Il est vrai que l’on peut bien se demander ce que la politique défendue par Monsanto ou Bayer et vénérée idéologiquement par le gouvernement peut bien avoir de commun avec l’agroécologie défendue par Pierre Rabbhi ou autres altermondialistes siphonnés de la crête …

Pour le « fun » voici quelques mesures annoncées par notre jeune ex-banquier amateur de théâtre, qui a du être aidé par sa cinquantaine de conseiller officiels à temps plein week-end compris et jours fériés, tant elle nous ont émerveillé (troué le cul – NDT expression paysanne) par leur caractère presque prophétique, voire ronflantes , à se demander pourquoi on y aurait pas pensé plus tôt :

Attention prenez un bon café :

 

– Des ordonnances au 1er semestre prévoiront de fonder les contrats entre agriculteurs et leurs clients (distributeurs, industriels) sur le coût de revient proposé par l’agriculteur

– Pour les négociations commerciales de fin d’année, les acteurs sont priés de s’engager à refléter "l’esprit de la loi à venir" sous l’égide du gouvernement. 

– les négociations commerciales doivent s’inscrire dans une contractualisation pluriannuelle de 3 à 5 ans, souhaite-t-il. 

– Pour établir ces coûts de production, filière par filière, "des indicateurs de marché doivent être définis" avec aussi un renforcement de l’observatoire des prix et des marges ainsi que des contrats-types. 

– Emmanuel Macron s’est dit "favorable au relèvement du seuil de revente à perte(SRP) pour les produits alimentaires et à l’encadrement des promotions", mais a ajouté qu’il n’était pas prêt à signer de "chèque en blanc". 

– Le relèvement du SRP sera compris dans les ordonnances du premier semestre 2018 mais le président demande en retour à l’ensemble des acteurs, de conclure pour la fin de l’année des plans de filières. Selon les filières (lait, céréales, poulet…), cela pourra consister à s’engager soit à des restructurations, soit à investir pour monter en gamme, soit à s’orienter vers de nouveaux modes de commercialisation tels que les circuits courts ou la restauration collective. 

– Les agriculteurs sont priés de se structurer en interprofessions qui puissent peser dans les négociations. Pour répondre aux inquiétudes sur d’éventuelles entorses au droit de la concurrence, le président souhaite que l’Autorité de la concurrence puisse répondre aux demandes des interprofessions en expliquant le cadre légal précis. 

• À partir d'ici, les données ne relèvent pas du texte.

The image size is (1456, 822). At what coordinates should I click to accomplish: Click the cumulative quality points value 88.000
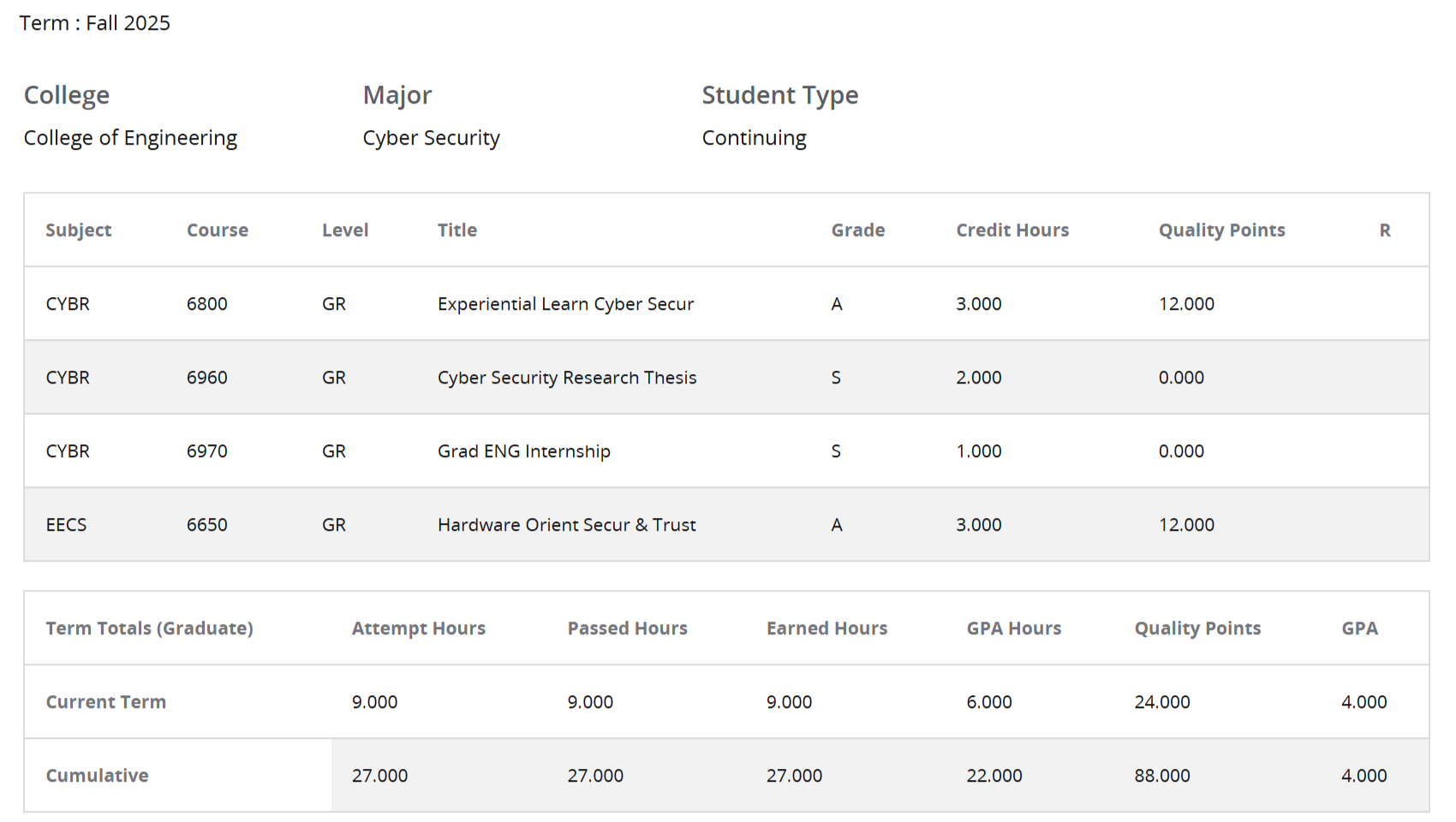click(x=1161, y=776)
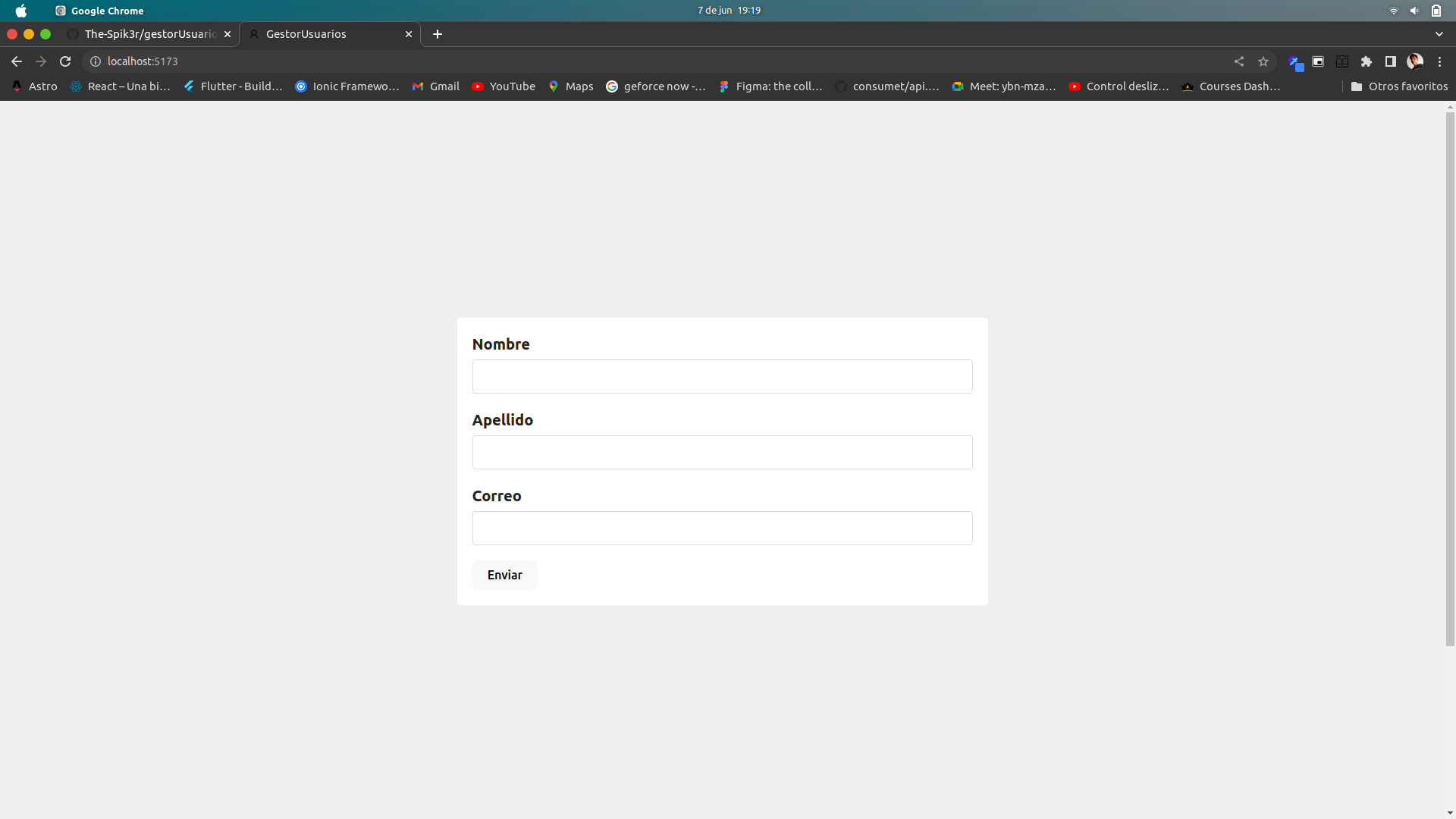
Task: Go back to previous page
Action: coord(17,61)
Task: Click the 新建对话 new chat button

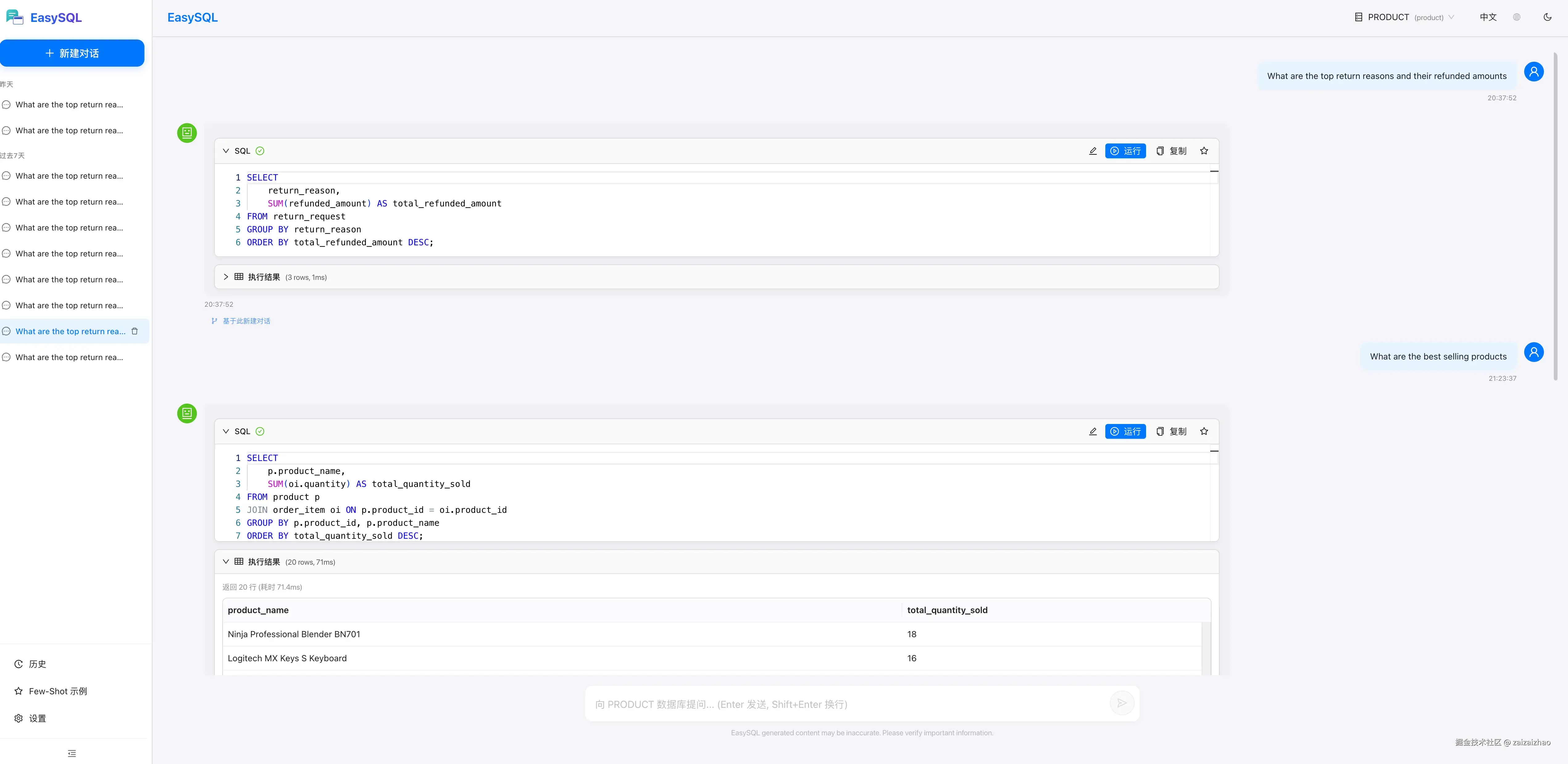Action: click(x=72, y=53)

– Les coopératives seront encouragées à faire preuve de plus de transparence dans la répartition de leurs gains à leurs adhérents. 

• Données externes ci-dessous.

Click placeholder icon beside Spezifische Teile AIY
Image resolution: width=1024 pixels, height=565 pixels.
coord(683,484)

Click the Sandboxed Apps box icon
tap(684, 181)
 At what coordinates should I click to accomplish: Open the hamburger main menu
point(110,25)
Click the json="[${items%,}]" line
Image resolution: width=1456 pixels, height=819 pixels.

– Il a réaffirmé son engagement de campagne d’un taux de 50% de produits bio ou locaux dans la restauration collective en 2022.

source Sud-Ouest

 

Ces propositions auraient été fabriquées par un générateur de langue de bois et de beaux discours trouvé sur internet que cela n’aurait choqué probablement personne, certains observateurs éminents ne s’y sont en cela pas trompés (Atlantico sur l'échec du discours de Macron, Le Point, La santé : l'objectif oublié des EGAli).

Hyppocrate, père de la médecine, disait que la nourriture était notre premier médicament. La façon dont sont traités nos agriculteurs et le peu d'intérêt que cette question occupe dans la tête des français en dit long sur la manière dont nous nous considérons nous-mêmes et le niveau de décadence culturelle dans laquelle nous nous aventurons toujours plus. Et nous n'enfoncerons pas le clou avec la citation de Ghandi sur la façon dont une société traite ses animaux, pour ne pas nous faire de peine...

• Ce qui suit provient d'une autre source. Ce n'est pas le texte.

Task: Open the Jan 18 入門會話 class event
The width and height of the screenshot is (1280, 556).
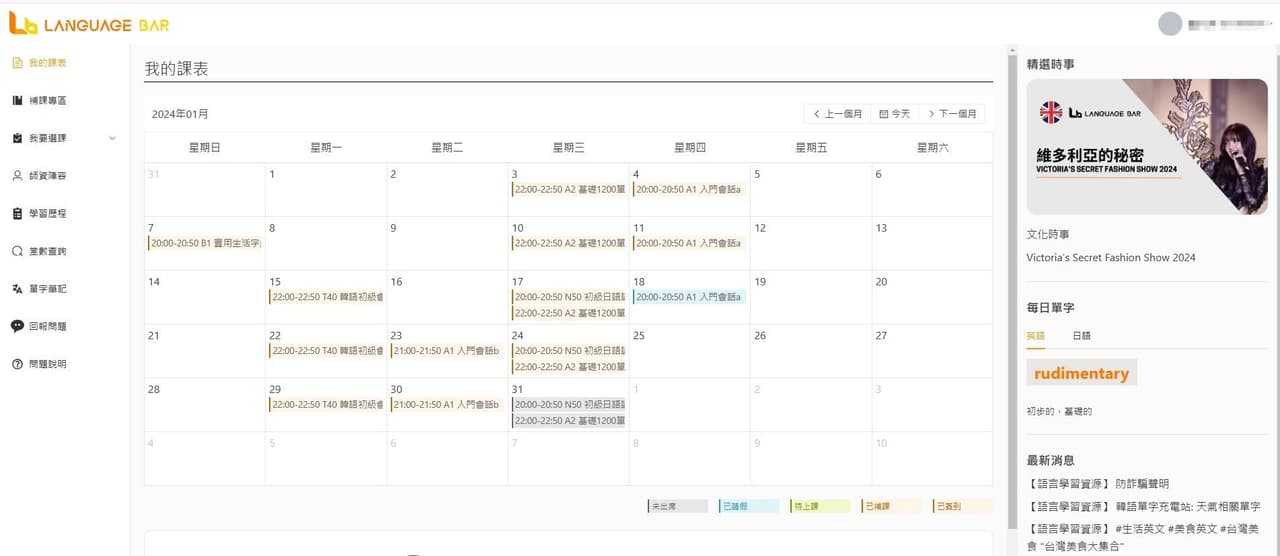Action: [689, 297]
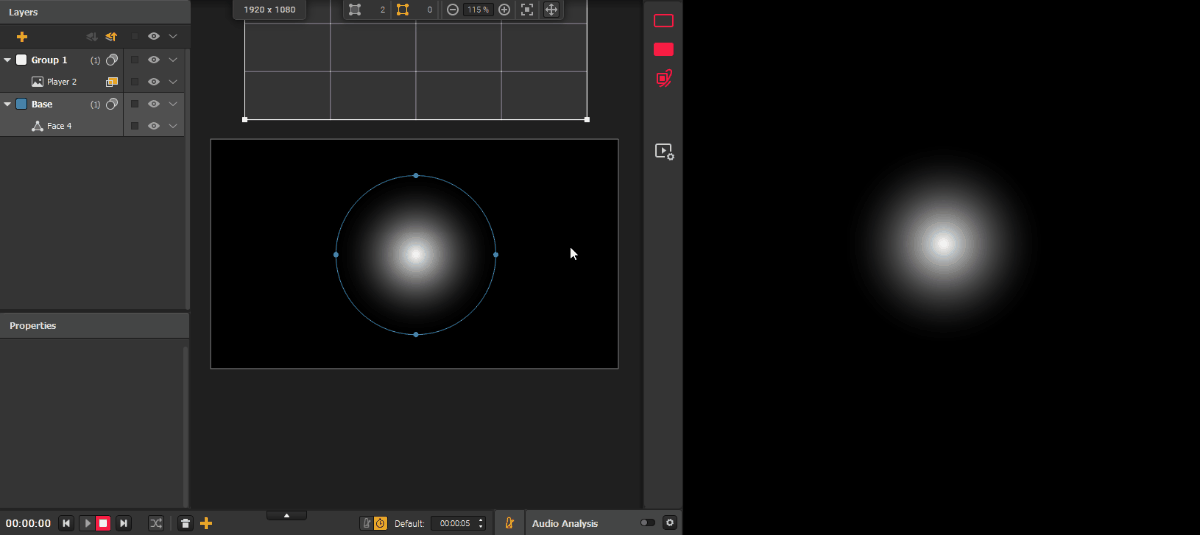Click the red outlined rectangle output icon
The width and height of the screenshot is (1200, 535).
[663, 21]
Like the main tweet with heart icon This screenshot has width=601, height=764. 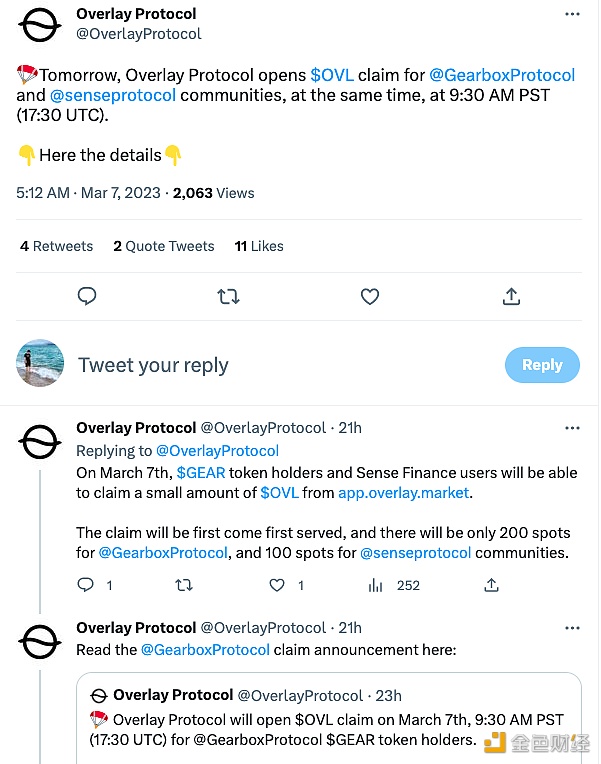click(x=370, y=296)
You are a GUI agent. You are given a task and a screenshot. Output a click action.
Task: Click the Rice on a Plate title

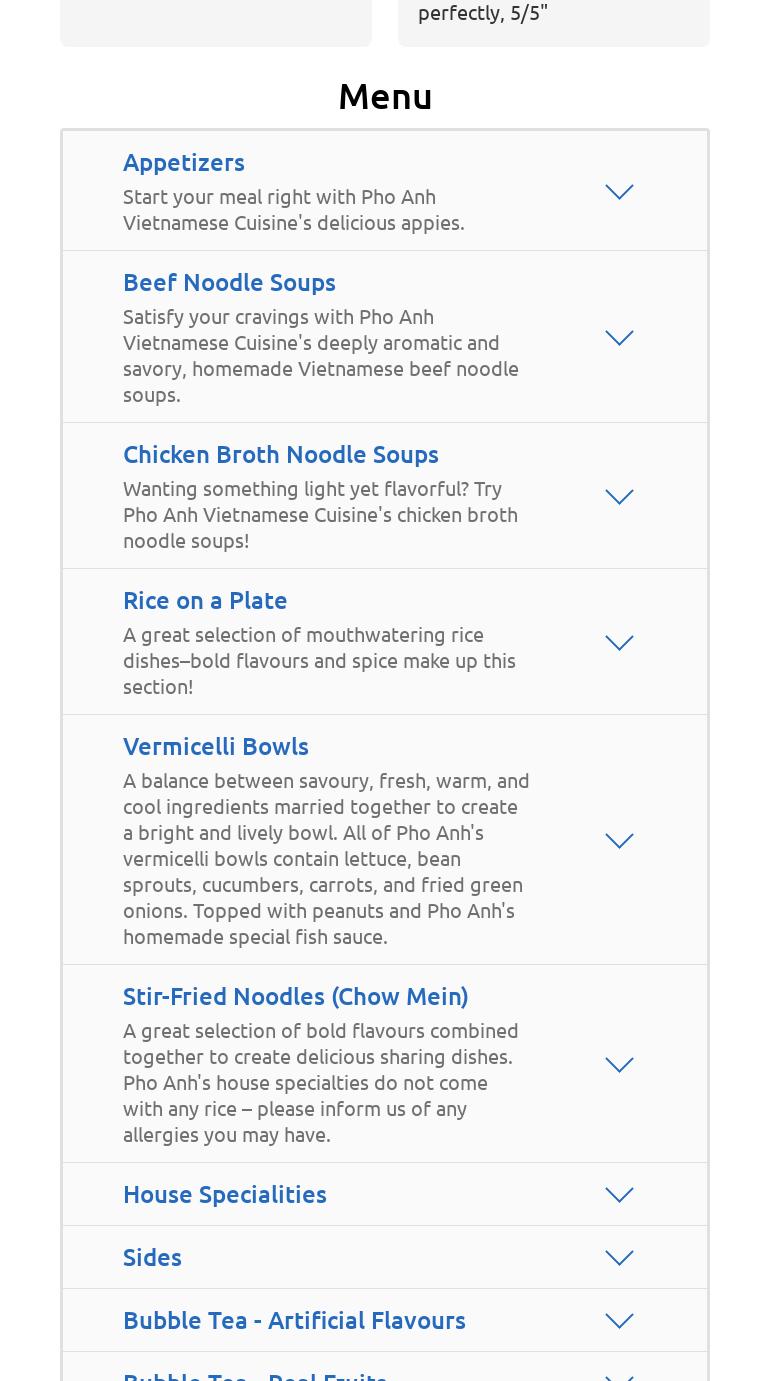click(205, 600)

Après la théorie du "ruissellement" réfutée par Macron et Philippes eux-mêmes, mais qu'ils n'ont pas décidé d'arrêter pour autant (cherchez l'erreur), on a le droit maintenant à la théorie de "la cordée"(Interview Macron TF1) selon laquelle les plus riches, c'est à dire ceux qui "réussissent" selon lui, et dont on serait forcément "jaloux" en voulant les taxer, seraient les guides de tous les autres. Il y a tout lieu de croire que les paysans qui nous nourissent aujourd'hui soient les derniers de cordée, et qu'ils nous entraineront probablement dans leur chute, bien avant que les premiers n'aient eu le temps de nous faire découvrir leur fameux "Septième Ciel".